ICT Service Management is the end result of moving from IT Management to one where the ICT organisations is effectively a “broker of services”, including Cloud, for their customers. They have service level agreements with the business proper and are find technology to act as an enabler for business direction. Often, ICT Service Management is underpinned by an industry standard such as ITIL[1].

Forester has noted in recent studies that “the gap between the ICT organisation and the Business has never been greater.” There is a risk with Cloud that the business proper, if it sees the ICT organisation as a road block, will simply procure services directly, often with disastrous results. This is known as “Shadow IT.”

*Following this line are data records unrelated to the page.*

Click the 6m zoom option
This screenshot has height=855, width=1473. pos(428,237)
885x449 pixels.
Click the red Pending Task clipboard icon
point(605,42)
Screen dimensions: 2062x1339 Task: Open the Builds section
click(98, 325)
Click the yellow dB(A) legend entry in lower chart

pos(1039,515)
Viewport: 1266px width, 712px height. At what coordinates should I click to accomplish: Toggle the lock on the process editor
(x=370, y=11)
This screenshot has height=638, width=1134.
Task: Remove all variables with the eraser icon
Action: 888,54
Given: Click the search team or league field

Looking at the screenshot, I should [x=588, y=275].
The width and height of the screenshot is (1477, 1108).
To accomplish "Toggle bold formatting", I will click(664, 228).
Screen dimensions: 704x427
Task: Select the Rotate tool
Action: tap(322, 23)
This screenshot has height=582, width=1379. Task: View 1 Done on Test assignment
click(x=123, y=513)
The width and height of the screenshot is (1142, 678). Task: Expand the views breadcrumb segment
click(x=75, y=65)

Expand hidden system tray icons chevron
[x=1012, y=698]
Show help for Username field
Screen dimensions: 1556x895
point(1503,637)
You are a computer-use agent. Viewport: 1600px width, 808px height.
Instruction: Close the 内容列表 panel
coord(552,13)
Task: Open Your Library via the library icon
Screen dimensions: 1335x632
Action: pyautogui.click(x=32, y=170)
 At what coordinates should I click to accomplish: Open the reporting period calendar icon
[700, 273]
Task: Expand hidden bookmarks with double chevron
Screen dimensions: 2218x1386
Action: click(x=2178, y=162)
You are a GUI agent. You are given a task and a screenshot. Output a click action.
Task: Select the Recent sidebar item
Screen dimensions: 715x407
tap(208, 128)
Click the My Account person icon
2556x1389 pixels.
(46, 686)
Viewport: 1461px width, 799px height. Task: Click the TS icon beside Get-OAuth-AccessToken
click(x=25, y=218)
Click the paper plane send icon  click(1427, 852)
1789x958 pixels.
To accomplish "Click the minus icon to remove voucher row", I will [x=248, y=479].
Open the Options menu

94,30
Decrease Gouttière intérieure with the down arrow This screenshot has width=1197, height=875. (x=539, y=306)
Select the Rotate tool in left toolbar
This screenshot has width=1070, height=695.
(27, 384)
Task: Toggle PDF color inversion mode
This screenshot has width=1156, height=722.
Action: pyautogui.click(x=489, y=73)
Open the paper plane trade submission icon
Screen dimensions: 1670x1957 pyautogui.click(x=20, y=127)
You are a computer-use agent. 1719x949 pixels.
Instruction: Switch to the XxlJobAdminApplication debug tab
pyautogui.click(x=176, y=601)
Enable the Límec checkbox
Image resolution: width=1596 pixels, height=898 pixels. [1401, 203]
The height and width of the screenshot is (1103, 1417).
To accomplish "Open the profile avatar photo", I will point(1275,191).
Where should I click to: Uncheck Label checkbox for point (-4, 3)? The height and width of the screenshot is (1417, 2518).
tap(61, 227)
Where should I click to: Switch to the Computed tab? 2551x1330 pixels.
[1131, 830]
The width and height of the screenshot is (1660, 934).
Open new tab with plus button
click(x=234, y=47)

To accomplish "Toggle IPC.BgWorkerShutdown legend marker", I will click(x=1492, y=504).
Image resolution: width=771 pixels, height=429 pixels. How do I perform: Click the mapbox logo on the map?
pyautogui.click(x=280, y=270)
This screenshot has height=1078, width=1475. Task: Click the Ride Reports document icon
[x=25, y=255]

  • How you can be seen as a broker of ICT services to your customers rather than an old IT department that controls their user tools.
  • Benchmark what you do today against an industry standard such as ITIL.
  • Pick key processes that support the broker service model and implement them.
  • Don’t try to reach a higher-level of maturity in your first few months. Start slow and evolve.
  • Create a service catalogue for your customers with one to four service levels that describes the experience they will receive.

Revolution not Revolt

Change scares people and Cloud represents the largest change to the ICT industry since the development of the Internet itself. This is a journey that you have to carefully take your ICT organisation on. Older style IT organisations will naturally be wary of Cloud and sometimes be very outspoken about why it is not an option.

This will appear as critical, unfounded, subjective analysis of Cloud services and their providers along with unqualified fear, uncertainty, and doubt.

In earlier sections we’ve covered the barriers to Cloud and how to manage risk.


  • Education. Teach your ICT organisation about what Cloud is.
  • A champion. Give a senior ICT Manager the role of Cloud champion.
  • Examples. Show your ICT organisation practical, pragmatic, working examples of Cloud.
  • Sandboxes. You can stand up sandboxes in the Cloud for minimal cost. Do this and allow your ICT organisation access to experiment with them.
  • Cloud is inevitable. Most large ICT organisations are moving to a full Cloud model in less than five years. That means that eventually services will only be able to be procured and consumed via Cloud technology.

Cloud Service Design

Cloud Service Design starts to push into the actual mechanics of a programme of work to transition your legacy systems, however you can start a little early with it and complete it in detail as part of the programme or project.

It is critical that you engage your architecture teams, if you have them, to support this activity. If you don’t have architects, look to a partner for assistance.


  • Catalogue management.
  • Service level management.
  • Capacity management.
  • Availability management.
  • ICT service continuity management.
  • Information security management.
  • Supplier management.
  • Understand how Cloud will change your operating model.
These posts are taken from my book “Embracing Cloud: How to migrate your ICT Services into the Cloud.” The full book is available via Gumroad as a PDF or Amazon in Kindle Format. 

[1] ITIL is a hotly debated set of processes. There are two points with ITIL. The first is that it’s a common language. So when you have many partners and providers of services, you all speak the same language. The second is that it is not all mandatory. Picking the processes that you need rather than throwing the manual at the ICT organisation is a pragmatic way to pick the parts that work for you.